In the earliest days of the pandemic, dozens of labs across the world from the Human Cell Atlas initiative came together to understand what cells across the body are most vulnerable to the virus. Before it was possible to collect patient samples, we tapped into the Atlas, sharing both open and unpublished data, spanning 107 studies with more than 1.3 million individual human cell profiles. With new meta analysis we found which cells are the likely targets of the virus in the lung and airways, as well as in many other tissues. We related risk to age, sex, and smoking, found pathways that relate to emerging clinical phenomena, and laid the foundation to later build atlases of organs from patients who succumbed to COVID-19.
Our team had been building over the course of several years under the umbrella of the Human Cell Atlas (HCA) initiative, a grassroots, global, scientist-led project co-founded and co-led by Aviv Regev and Sarah Teichmann. Scientists interested in and involved in this initiative had already been meeting on a regular basis both at HCA meetings and separately, but in this project we rapidly coalesced around a shared goal, first focused on the lung and airways, and then expanding to the entire body. We collaborated at every level - graduate students, researchers, postdoctoral fellows and PIs. Our lung network and the researchers involved in this project spanned four continents, 11 countries, and 12 US states. Leveraging our established data sharing policy, governance and Infrastructure from the Human Cell Atlas, and deep personal trust in our network, a sub-team in the US and Germany managed all data, as well as established the analytical approaches needed for meta-analysis.
We began this work in early February 2020 and completed the analysis by April 2020, when we submitted our initial manuscript and posted it to bioRxiv, and released a portal with all relevant data. Our goal was to leverage existing single-cell data sets, published and unpublished, collected by our community and others to shed light on the poorly understood biology of SARS-CoV-2 infection at the time — what cells are likely to become infected, what other genes they express that could help us understand viral replication and the impact of SARS-CoV-2 on the body at its basic cellular level, and whether we could explain the vulnerability of particular segments of the population to infection and resulting illness.
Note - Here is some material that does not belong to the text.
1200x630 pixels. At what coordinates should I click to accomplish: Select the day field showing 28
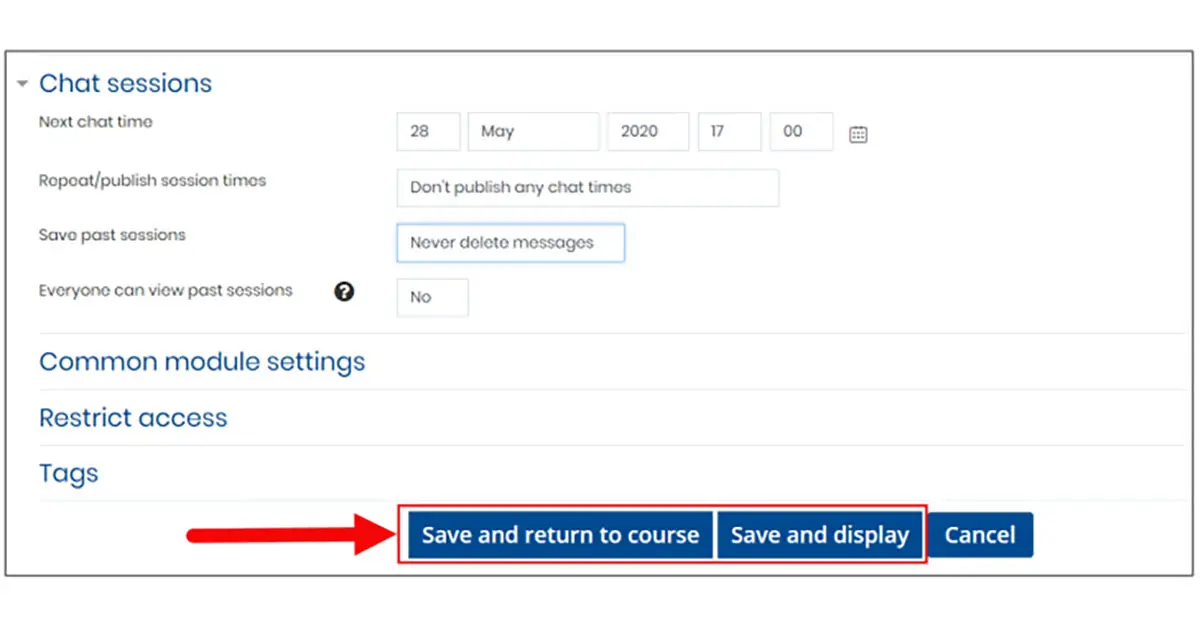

This effort relied on data collected across many grant initiatives in the US (including, NIH grants from HubMAP, LungMAP, GTEx, BRAIN, NCI Moonshot, and many individual NIH grants) and across the world. The Human Cell Atlas is committed to open data sharing and reuse, and many of our team members have long been proponents of open data and methods sharing, as well as posting of preprints prior to peer reviewed publication, all of which allow our field to move at a rapid pace in general, and particularly on this time-sensitive project. All members of the HCA agree to adhere to such principles of open sharing and collaboration, all HCA branded papers share their data, to the extent permitted by limits on data reuse or sharing and while maintaining patient or donor privacy. We have data sharing policies in place, a cloud-based Data Coordination Platform, and multiple open portals for querying, analysis and visualization by the entire community. The speed at which we completed this project is a testament to the benefits of not only open sharing and collaboration, but also to the value of collecting healthy reference datasets that can then be repurposed to understand disease. Moreover, this project formed a foundation of a parallel collaborative effort to profile, analyze and share data on samples collected at autopsies of patients who succumbed to COVID-19, another large-scale collaborative effort in the HCA community. By comparing to the samples from organs at autopsy to those of the healthy reference we made multiple discoveries on COVID-19 pathology.
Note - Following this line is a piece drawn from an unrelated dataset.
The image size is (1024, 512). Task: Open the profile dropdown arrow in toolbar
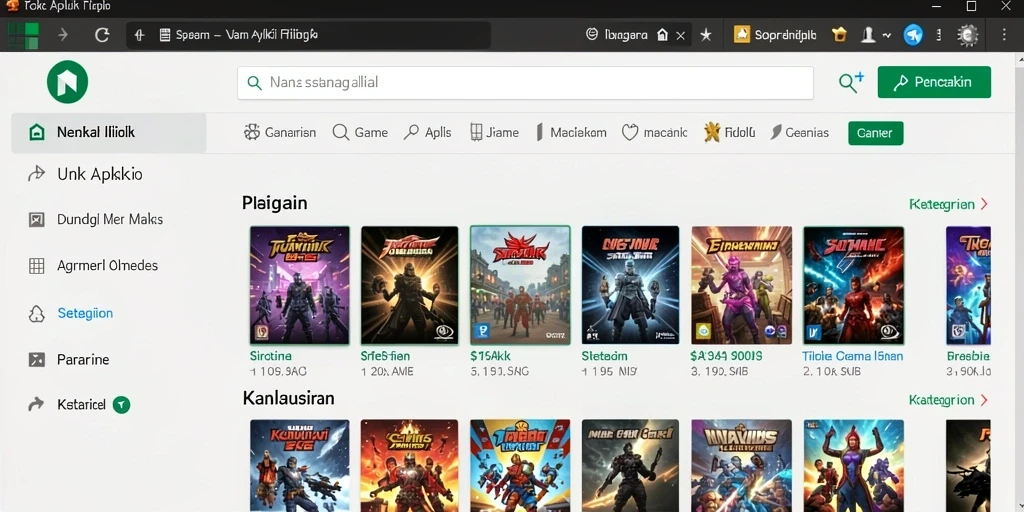pyautogui.click(x=887, y=35)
We relied on existing standards in our community for sharing single-cell RNA-Seq datasets — including the data format, accompanying metadata, and sharing/uploading to publicly available data platforms, databases and portals. In our publication, we describe our methods to harmonize across datasets, which can serve as a basis for integrating multiple datasets that were collected separately to glean additional data from their power. These have now been expanded and extended as part of the HCA’s atlas integration efforts, for example in the Human Lung Cell Atlas. The work to optimally integrate across datasets within and across tissues is ongoing in the Human Cell Atlas community, and as these methods arise they will become easier to distribute widely to further enable this approach.
This project was a prime example of a new scientific question arising that we could not have imagined when our team members collected the data that originally sought to answer other questions, such as what cell types are in the lung, or what are the gene expression patterns across the airways and how might this relate to inherited diseases. We were able to build on the willingness of our community members to share the data they had collected — including some that had not yet been published — to answer pressing public health questions and help understand a new disease. This outcome demonstrates the value of exploring potential collaborations even before there is necessarily a concrete, timely project to pursue as a team, because these initial conversations can lead in unexpected directions.